▶ **To do**
Rewrite all the items below, substituting "application grid" for "app grid" and changing nothing else. Omit the pictures from your answer.

begin Given entries

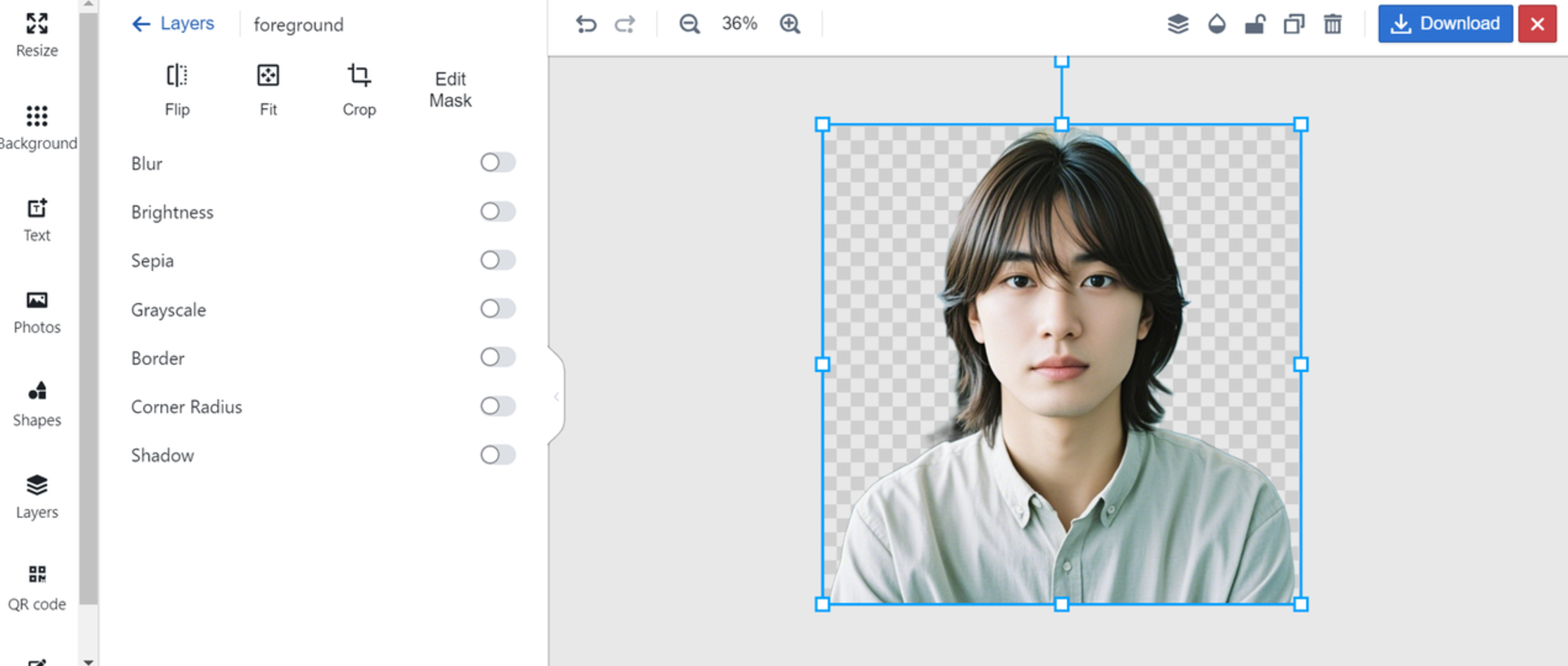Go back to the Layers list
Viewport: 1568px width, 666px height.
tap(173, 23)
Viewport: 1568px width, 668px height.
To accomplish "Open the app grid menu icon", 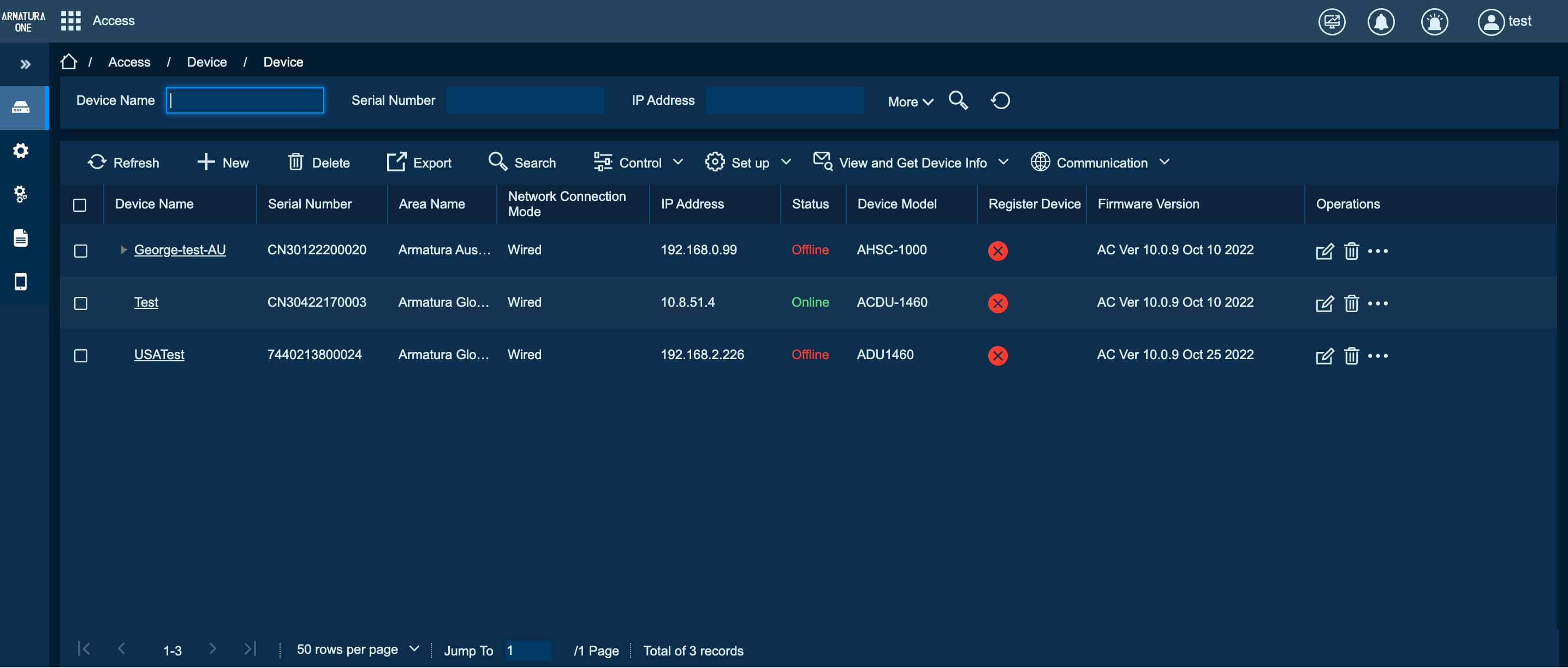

end Given entries

▶ **Answer in full**
Go back to the Layers list
Viewport: 1568px width, 666px height.
tap(173, 23)
Viewport: 1568px width, 668px height.
To accomplish "Open the application grid menu icon", 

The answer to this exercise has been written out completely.